最新アグリビジネスの成功の秘訣は? 先進事例から学ぶ講演レポート
2020/09/10
近年の規制緩和や消費者の安心・安全志向の高まり、さらにはコロナ不安すらも追い風にして、今アグリビジネスへの注目が高まっている。ここでは、そんなアグリビジネスにおける先進事例から成功の秘訣を学ぶことができる研究会を紹介しよう。
≫ 前回の記事「【視察・講演会】自社の成長に何が必要かを知る! ビジネスモデル再構築のためのポイント」はコチラ!
アグリビジネスの
成功の秘訣を学ぶべし
人口減少社会、少子高齢化、格差社会の拡大……何かと暗い話題が多い現代の日本ではあるが、それを逆手に取って成長を続ける農業生産者やアグリビジネスプレイヤーは決して少なくない。

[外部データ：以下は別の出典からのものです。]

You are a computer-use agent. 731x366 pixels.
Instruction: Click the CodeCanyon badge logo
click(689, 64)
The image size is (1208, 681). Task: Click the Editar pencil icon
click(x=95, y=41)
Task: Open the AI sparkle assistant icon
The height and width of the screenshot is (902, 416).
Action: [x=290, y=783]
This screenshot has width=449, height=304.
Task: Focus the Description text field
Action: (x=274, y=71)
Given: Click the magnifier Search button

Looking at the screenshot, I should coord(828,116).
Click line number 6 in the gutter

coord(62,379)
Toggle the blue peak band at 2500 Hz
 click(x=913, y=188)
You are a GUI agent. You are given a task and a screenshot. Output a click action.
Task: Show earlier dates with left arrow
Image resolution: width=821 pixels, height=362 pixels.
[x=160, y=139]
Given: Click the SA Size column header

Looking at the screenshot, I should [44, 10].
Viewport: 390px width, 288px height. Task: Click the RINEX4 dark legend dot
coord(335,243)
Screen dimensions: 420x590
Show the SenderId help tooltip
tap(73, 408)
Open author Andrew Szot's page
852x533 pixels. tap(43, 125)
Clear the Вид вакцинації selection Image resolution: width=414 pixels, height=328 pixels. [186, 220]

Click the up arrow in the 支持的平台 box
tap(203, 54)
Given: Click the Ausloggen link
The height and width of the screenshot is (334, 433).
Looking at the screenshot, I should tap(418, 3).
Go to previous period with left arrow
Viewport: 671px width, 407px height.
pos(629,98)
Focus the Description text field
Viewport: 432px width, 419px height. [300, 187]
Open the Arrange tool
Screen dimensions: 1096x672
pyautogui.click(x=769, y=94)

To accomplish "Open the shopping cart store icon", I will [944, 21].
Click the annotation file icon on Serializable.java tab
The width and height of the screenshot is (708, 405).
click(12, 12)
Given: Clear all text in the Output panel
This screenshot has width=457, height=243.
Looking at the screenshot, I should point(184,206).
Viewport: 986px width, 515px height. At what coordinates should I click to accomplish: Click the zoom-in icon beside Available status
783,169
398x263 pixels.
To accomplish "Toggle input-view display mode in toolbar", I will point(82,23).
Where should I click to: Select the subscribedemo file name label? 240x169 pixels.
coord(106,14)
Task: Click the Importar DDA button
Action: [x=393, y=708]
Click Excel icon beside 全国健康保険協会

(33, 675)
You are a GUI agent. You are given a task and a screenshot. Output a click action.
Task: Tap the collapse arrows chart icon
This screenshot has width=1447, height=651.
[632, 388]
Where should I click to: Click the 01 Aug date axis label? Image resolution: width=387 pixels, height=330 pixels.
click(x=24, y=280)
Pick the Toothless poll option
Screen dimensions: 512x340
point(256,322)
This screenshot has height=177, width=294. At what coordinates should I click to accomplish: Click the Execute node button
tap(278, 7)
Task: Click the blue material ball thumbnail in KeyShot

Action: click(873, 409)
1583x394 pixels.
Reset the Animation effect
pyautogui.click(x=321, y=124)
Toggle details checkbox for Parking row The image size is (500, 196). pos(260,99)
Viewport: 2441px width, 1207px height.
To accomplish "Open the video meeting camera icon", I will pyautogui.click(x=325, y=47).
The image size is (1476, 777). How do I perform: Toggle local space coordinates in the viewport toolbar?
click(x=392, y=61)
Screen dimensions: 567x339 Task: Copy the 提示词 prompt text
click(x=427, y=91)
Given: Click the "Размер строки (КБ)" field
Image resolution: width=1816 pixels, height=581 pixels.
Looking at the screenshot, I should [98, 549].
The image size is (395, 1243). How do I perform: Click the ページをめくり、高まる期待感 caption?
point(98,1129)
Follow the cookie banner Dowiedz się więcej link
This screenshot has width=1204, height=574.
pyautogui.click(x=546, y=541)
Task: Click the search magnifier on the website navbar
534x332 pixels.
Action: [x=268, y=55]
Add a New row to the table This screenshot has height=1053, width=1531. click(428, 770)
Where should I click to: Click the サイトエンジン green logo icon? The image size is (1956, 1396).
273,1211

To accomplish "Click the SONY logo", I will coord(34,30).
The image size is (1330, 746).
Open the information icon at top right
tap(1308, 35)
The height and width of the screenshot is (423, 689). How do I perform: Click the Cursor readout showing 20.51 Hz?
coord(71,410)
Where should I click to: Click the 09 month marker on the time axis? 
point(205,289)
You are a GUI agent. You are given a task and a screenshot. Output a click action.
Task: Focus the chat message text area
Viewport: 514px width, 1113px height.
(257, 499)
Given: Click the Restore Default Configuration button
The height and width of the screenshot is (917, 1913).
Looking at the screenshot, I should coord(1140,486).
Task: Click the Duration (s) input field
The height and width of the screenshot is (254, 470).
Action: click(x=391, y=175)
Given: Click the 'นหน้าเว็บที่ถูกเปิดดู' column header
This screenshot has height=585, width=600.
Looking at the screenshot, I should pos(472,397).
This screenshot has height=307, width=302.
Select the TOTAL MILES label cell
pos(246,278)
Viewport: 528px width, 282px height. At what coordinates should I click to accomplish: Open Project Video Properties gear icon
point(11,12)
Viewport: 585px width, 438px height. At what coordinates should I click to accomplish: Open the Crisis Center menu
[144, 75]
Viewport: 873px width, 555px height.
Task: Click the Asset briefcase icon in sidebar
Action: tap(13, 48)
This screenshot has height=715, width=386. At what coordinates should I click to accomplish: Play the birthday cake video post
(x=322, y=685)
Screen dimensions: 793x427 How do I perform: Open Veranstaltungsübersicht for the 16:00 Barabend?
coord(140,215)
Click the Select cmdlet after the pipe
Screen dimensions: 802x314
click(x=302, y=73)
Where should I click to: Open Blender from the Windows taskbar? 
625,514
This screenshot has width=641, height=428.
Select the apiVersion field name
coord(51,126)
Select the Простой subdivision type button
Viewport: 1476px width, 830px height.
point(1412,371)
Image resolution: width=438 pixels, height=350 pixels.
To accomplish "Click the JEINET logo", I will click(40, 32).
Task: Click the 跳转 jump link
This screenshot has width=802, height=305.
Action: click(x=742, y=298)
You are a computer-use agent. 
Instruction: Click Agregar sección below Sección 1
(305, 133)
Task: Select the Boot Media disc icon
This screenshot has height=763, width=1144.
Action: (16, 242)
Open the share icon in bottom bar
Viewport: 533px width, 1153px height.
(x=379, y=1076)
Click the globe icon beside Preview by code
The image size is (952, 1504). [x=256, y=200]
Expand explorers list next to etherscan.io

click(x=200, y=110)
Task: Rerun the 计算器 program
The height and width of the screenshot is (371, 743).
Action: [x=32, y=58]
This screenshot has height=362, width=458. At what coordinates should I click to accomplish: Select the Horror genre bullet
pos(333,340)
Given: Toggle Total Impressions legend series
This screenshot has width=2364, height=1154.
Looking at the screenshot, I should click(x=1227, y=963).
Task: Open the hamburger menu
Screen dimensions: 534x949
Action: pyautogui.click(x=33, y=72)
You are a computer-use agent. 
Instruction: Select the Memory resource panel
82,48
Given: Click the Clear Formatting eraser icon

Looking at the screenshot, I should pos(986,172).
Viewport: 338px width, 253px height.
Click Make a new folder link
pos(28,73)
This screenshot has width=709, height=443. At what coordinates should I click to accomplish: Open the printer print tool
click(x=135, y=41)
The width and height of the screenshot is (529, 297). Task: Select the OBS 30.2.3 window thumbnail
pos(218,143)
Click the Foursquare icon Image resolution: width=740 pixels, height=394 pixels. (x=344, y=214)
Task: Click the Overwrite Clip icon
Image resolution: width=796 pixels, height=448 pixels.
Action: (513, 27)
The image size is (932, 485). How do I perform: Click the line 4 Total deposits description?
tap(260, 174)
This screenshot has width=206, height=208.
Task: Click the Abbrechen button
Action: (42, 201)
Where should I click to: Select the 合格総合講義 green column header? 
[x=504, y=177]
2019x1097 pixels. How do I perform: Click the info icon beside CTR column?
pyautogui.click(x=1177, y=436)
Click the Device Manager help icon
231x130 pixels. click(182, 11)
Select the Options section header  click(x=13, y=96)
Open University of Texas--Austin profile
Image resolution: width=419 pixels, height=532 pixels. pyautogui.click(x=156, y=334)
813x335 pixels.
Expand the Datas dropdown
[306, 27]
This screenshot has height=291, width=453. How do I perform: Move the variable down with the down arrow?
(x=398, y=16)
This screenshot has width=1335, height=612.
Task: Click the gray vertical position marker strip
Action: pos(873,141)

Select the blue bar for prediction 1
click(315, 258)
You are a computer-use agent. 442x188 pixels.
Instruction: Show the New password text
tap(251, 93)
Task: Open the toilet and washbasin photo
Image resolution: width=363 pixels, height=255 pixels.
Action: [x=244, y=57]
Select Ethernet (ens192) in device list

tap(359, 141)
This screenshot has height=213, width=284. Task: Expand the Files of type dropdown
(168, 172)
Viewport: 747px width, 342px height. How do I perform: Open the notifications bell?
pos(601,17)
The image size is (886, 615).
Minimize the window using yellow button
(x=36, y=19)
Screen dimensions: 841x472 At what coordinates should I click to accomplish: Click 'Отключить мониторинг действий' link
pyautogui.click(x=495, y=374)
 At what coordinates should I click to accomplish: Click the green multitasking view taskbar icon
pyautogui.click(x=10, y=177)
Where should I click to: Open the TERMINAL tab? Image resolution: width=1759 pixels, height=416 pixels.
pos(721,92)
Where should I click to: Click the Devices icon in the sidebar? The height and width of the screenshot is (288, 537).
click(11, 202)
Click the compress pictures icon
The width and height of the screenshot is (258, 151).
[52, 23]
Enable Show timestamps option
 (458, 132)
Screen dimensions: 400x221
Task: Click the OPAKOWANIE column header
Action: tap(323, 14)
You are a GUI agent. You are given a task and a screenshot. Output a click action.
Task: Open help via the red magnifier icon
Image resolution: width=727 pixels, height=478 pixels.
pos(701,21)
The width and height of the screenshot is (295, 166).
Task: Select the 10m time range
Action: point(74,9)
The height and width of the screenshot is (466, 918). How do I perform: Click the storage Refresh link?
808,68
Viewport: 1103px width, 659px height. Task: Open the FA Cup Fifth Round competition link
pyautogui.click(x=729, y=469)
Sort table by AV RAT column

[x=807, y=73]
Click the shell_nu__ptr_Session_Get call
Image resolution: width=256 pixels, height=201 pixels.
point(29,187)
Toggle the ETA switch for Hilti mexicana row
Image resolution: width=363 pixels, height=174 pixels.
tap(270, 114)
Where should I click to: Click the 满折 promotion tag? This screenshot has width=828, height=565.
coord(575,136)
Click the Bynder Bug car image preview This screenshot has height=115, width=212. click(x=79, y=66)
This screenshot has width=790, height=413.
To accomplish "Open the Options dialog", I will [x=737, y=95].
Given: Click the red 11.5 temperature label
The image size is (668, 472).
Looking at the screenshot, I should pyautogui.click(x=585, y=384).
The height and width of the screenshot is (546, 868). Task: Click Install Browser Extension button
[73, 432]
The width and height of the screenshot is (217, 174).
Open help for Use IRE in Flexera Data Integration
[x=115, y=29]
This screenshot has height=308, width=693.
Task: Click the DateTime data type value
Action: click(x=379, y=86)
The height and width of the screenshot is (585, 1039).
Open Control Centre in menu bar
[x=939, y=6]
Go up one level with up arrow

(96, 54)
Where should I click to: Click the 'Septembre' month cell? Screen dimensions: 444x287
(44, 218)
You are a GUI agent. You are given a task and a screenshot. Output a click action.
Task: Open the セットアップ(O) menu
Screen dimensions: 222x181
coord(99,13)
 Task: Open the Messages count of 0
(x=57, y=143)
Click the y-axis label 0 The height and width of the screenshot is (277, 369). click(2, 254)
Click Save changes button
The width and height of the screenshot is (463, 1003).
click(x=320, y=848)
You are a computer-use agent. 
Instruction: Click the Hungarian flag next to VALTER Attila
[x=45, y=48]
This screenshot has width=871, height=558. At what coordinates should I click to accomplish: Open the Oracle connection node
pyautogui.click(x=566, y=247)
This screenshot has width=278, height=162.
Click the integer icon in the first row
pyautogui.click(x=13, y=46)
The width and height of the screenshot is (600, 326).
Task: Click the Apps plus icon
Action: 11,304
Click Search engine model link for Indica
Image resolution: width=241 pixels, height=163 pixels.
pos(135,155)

人口減少や高齢化の進行は効率化を進めるチャンスだし、格差社会が進むことで高価格・高付加価値商品への需要は増して行く。そうした商品・サービスを提供できる企業は、これから成長するに違いない。
そんなアグリビジネスで成功するための秘訣を、生きた先進事例から学ぶことができるのが、コンサルティング会社のタナベ経営が主催するアグリビジネスモデル研究会だ。ここでは7月21日~22日に北海道岩見沢市で行われた研究会の講演を要約してお届けしよう。
北海道大学の野口教授が語る
最新ロボット農機とスマート農業
初日に行われたのは北海道大学の野口伸教授の講演。講演のトピックは3つ。「農業におけるSociety 5.0:スマート農業」「岩見沢市のスマート農業に対する取組み」「スマート農業の今後の方向」である。
講演を行う野口教授。野口教授はスマート農業の核となるロボット農機研究の第一人者であり、総理直轄プロジェクトであるSIPにおいて、第一期農業分野のプログラム・ダイレクターを務めた
野口教授はSociety 5.0について語った。
「人類社会は、狩猟社会をSocity 1.0とすると、農耕社会が2.0、工業社会が3.0、そして現在の情報社会が4.0に当たります。では、5.0は何かと言うと、より高度な情報社会、と言うことができるでしょう。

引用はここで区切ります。